▶ _Data for this task_
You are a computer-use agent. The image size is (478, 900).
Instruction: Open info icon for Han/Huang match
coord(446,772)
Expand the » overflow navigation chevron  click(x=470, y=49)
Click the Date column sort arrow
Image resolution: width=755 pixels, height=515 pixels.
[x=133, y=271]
* * *
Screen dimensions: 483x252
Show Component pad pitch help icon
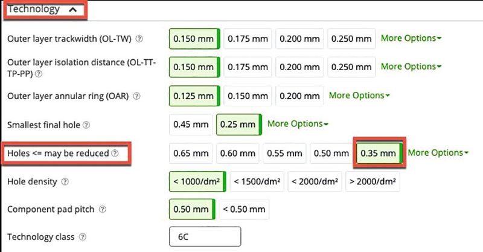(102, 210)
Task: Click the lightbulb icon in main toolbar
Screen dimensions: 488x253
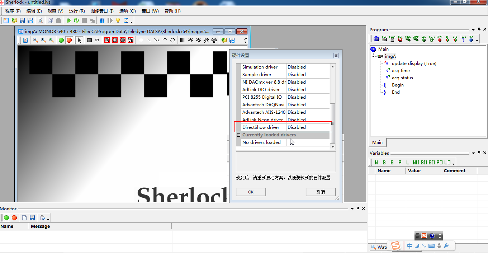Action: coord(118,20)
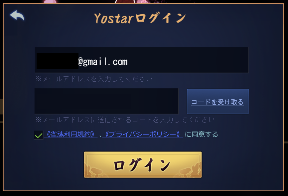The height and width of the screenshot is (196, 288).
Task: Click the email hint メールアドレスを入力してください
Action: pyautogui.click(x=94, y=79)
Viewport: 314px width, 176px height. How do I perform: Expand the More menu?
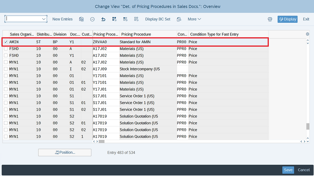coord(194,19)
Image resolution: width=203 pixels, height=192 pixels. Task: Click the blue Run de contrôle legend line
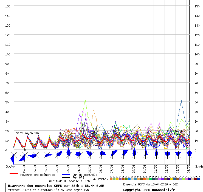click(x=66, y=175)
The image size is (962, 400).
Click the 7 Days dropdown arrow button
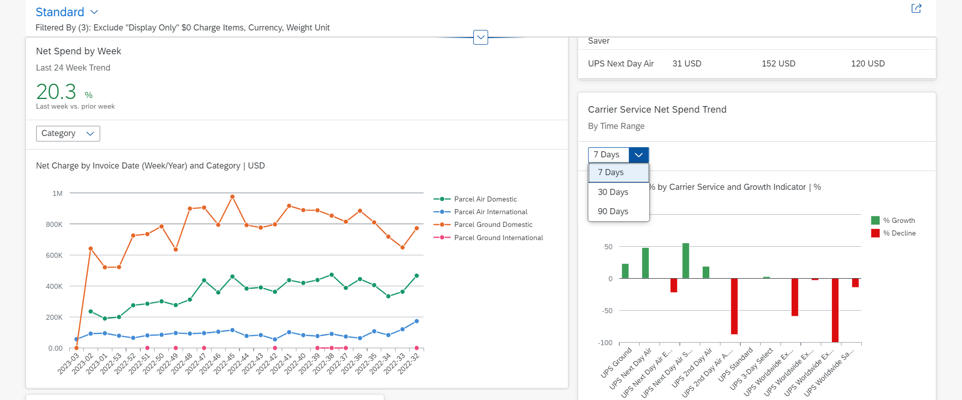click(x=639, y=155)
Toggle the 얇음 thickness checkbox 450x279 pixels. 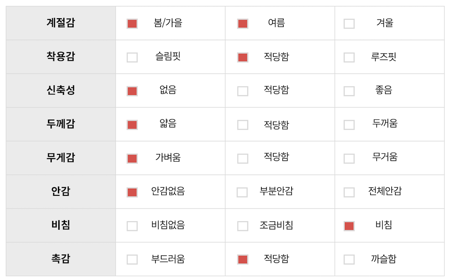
--
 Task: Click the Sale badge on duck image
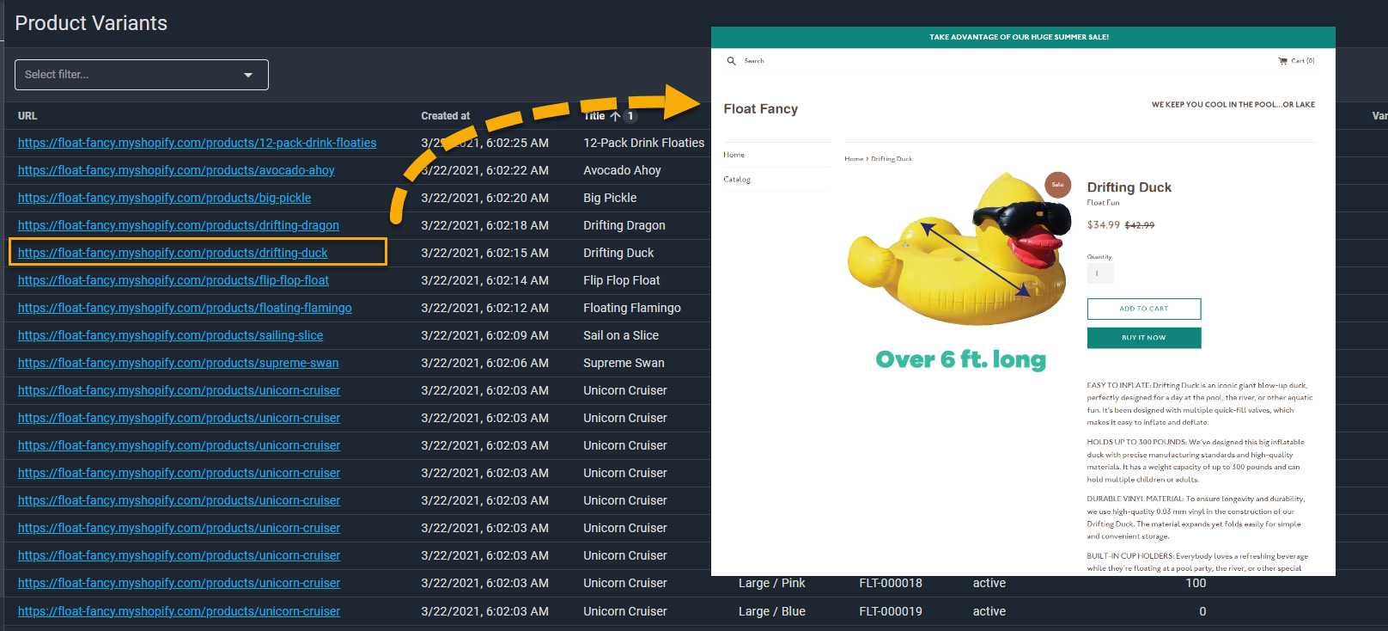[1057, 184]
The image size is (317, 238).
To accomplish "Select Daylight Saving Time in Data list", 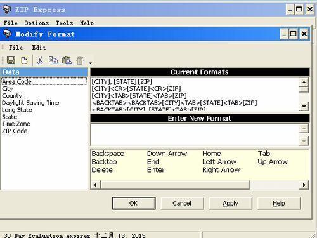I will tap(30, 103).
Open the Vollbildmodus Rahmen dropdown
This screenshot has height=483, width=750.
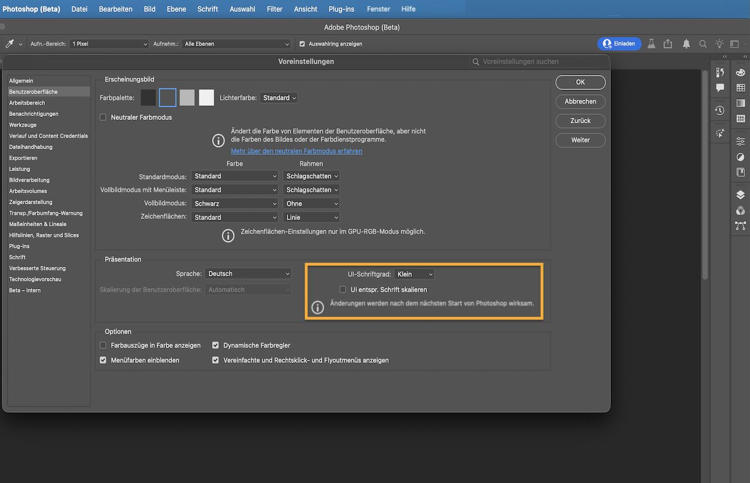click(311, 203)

▶ _Problem details_
Count the lines in the entries above that hold the string "size", and give that count without any other text.

▶ _Response area_
3